EXERCISE INSTRUCTIONS –
The expected result is the segment of the entries that begins with the line containing "Datenschutzeinstellungen (360, 2311)" and ends with the last line, copied verbatim.

*** INPUT RECORDS ***

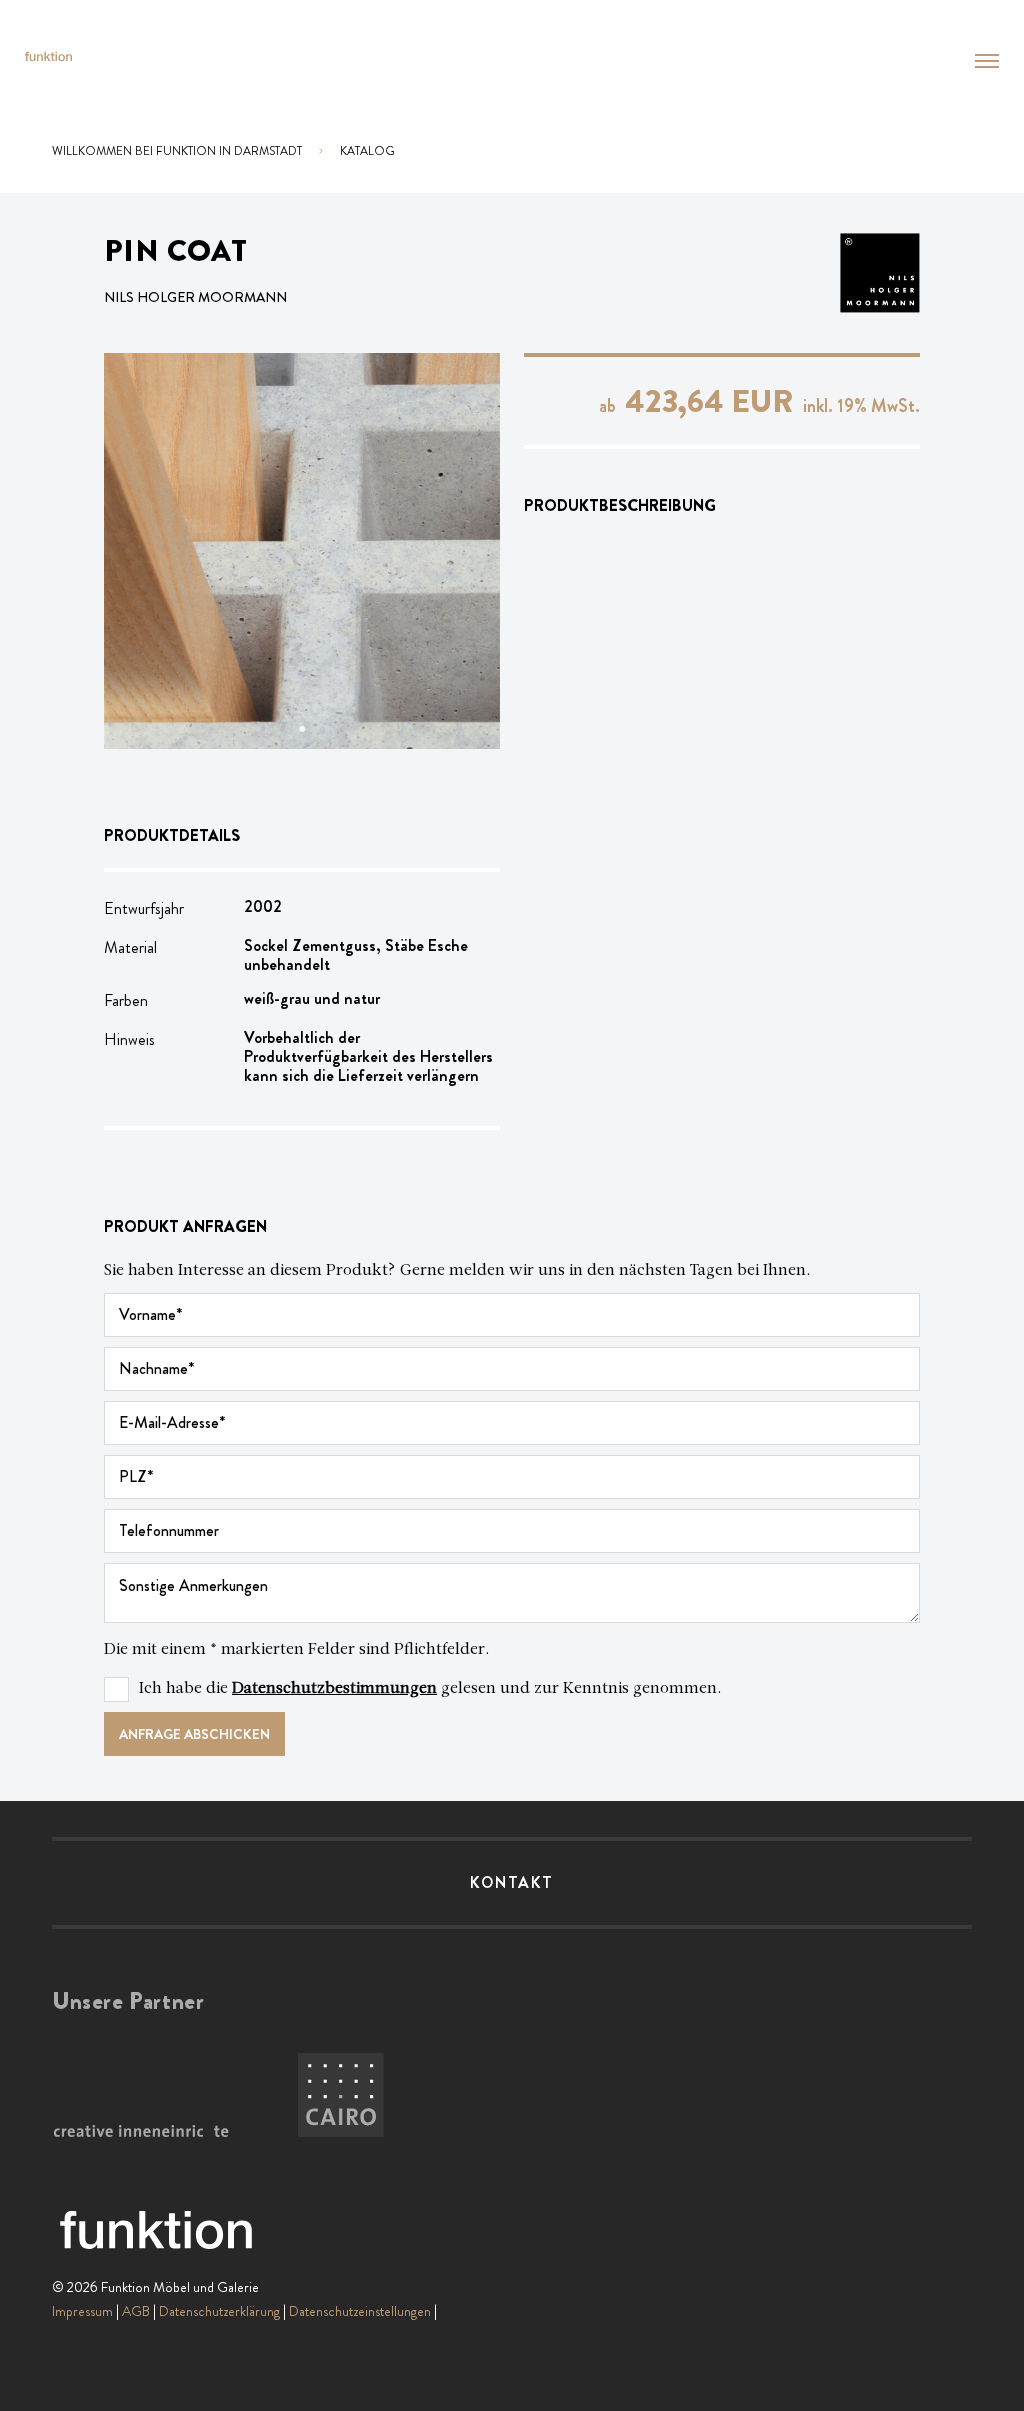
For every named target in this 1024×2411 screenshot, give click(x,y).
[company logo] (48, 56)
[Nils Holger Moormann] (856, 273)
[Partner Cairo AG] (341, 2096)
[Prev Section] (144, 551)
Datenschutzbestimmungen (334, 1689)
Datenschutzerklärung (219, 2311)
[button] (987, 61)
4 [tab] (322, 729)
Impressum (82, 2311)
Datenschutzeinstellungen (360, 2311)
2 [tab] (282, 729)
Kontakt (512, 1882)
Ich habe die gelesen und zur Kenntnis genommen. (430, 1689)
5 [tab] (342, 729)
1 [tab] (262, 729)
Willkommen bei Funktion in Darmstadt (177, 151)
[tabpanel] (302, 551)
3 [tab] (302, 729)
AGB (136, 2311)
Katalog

***

EXERCISE ANSWER –
Datenschutzeinstellungen (360, 2311)
2 [tab] (282, 729)
Kontakt (512, 1882)
Ich habe die gelesen und zur Kenntnis genommen. (430, 1689)
5 [tab] (342, 729)
1 [tab] (262, 729)
Willkommen bei Funktion in Darmstadt (177, 151)
[tabpanel] (302, 551)
3 [tab] (302, 729)
AGB (136, 2311)
Katalog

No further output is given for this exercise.